Self-contained variable speed controller module. The company’s self-contained A60-rated ICS Variable Speed Controller (VSC) module complete with step-up transformer is now available for use in Zone i or 2 offshore hazardous locations (US: Class 1, Divisions 1 & 2).

The VSC module has these features: a self-contained purge, pressurization, fire and gas system; marine-rated HVAC system; it is certified to DNV or Lloyds requirements; and it uses the ICM serial communication interface with the platform control system.

Heater cable for permafrost locations. Centrilift’s Centriline heater cable economically applies heat downhole in the permafrost zone of ESP wells in Arctic locations, to control or eliminate formation of hydrates and prevent freezing, Fig. 9. By applying heat to the tubing string with the new cable system, the operator can adjust temperature levels for varying well conditions.
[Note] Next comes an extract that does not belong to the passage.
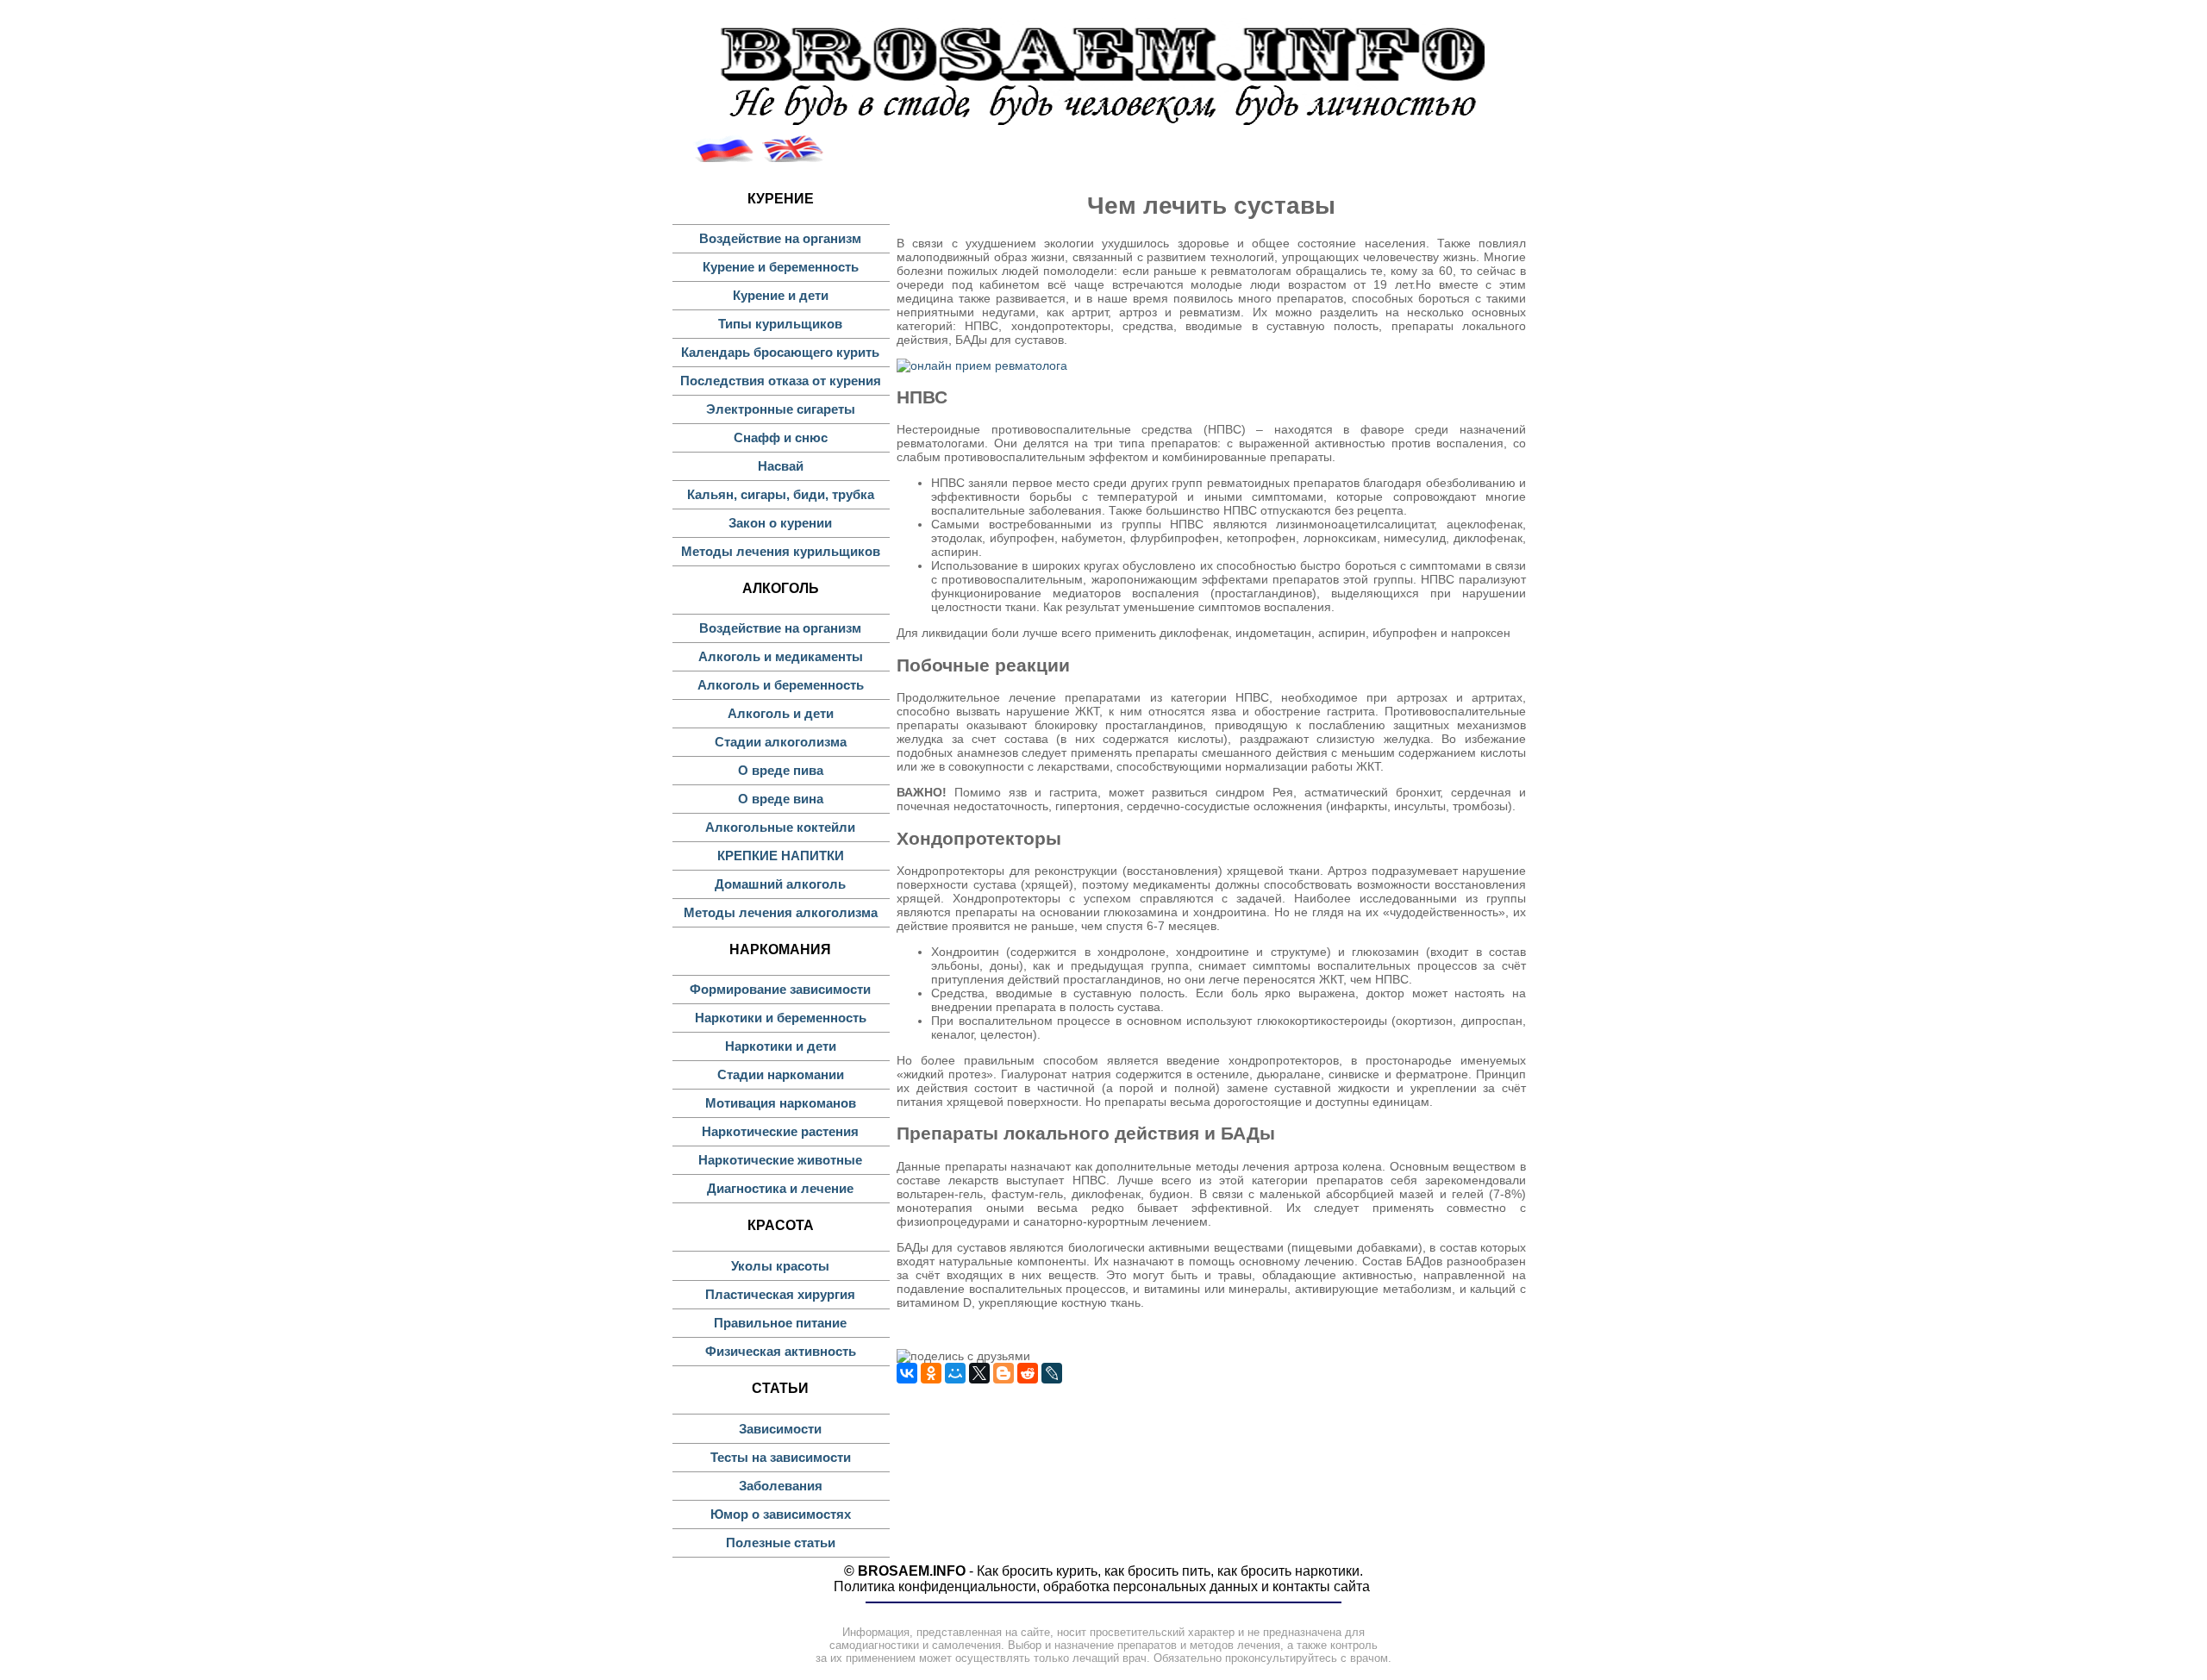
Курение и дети (780, 295)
The new system is the first downhole cable heating system with these features: 1) it is available in lengths up to 10,000 ft or more; 2) it withstands the rigorous conditions of oilfield installation and operation; and 3) it is designed “from the conductor out” for maximum efficiency. Further, the system is easy to install and service in the oil patch, including splicing and repair; and it provides lead encapsulation for cable protection in [H.sub.2]S environments.

OTHER NEW DEVELOPMENTS

In other recent advances related to artificial lift, two suppliers offer a new high-pressure coiled tubing hanger and updated well analysis software for estimating formation production capacity based on fluid level measurements.

High-pressure coiled tubing hanger. The Piper Oilfield Products (Oklahoma City, Oklahoma) HCT hanger consists of two main components; a 10,000-psi WP stripper blowout preventer, and a hydraulically actuated slip assembly, Fig. 10.

The BOP is capable of closing around any size tubing. It uses a two-piece packer arrangement molded out of nitrile rubber and bonded to metal retainer rings. The inner packer has a large amount of feed-able rubber that can be used for stripping operations, and still be used as the annular pack-off after hanging the tubing. Once packed off around the tubing, the stripper BOP uses wellbore pressure to assist in closure so that if there is an increase in bore pressure, the packer will seal more tightly against the tubing. This packer design eliminates need for a different packer for each size of tubing.

Well analysis software. Echometer Co., Wichita Falls, Texas, is offering a new Windows software program AWP98 for analyzing well performance. This is a major upgrade for Windows from a previous AWP DOS version. The program analyzes well performance for beam pumping, PCP, and ESP installations from acoustic liquid level depth measurements using strip chart recorders, Fig. 11.

The operator inputs the number of tubing collars from surface to liquid level that are recorded on the strip chart, in addition to casing pressure, casing pressure build-up rate and other well parameters. The program then calculates bottomhole pressure. This data is then analyzed to determine the well’s producing rate efficiency. If the well-test data is entered, the program can calculate the maximum production available from the well.

The analysis is presented as a schematic drawing of the well with liquid level depth, pressures and well performance displayed. Previous well file data including pump depth, formation depth and average joint length can be recalled and processed with recent liquid level measurement data; all of this information can be saved and printed. The AWP98 program is available free on disk from the vendor, or it can be downloaded from the web.

The authors

James F. Lea is a special research associate in the Production Mechanics Group of Amoco Production Research Co. in Tulsa, Oklahoma. He is a member of SPE and ASME.

Herald W. Winkler is former chairman, now professor emeritus and research associate, in the Department of Petroleum Engineering at Texas Tech University in Lubbock, Texas. He is presently working as a consultant in artificial lift, specializing in gas lift.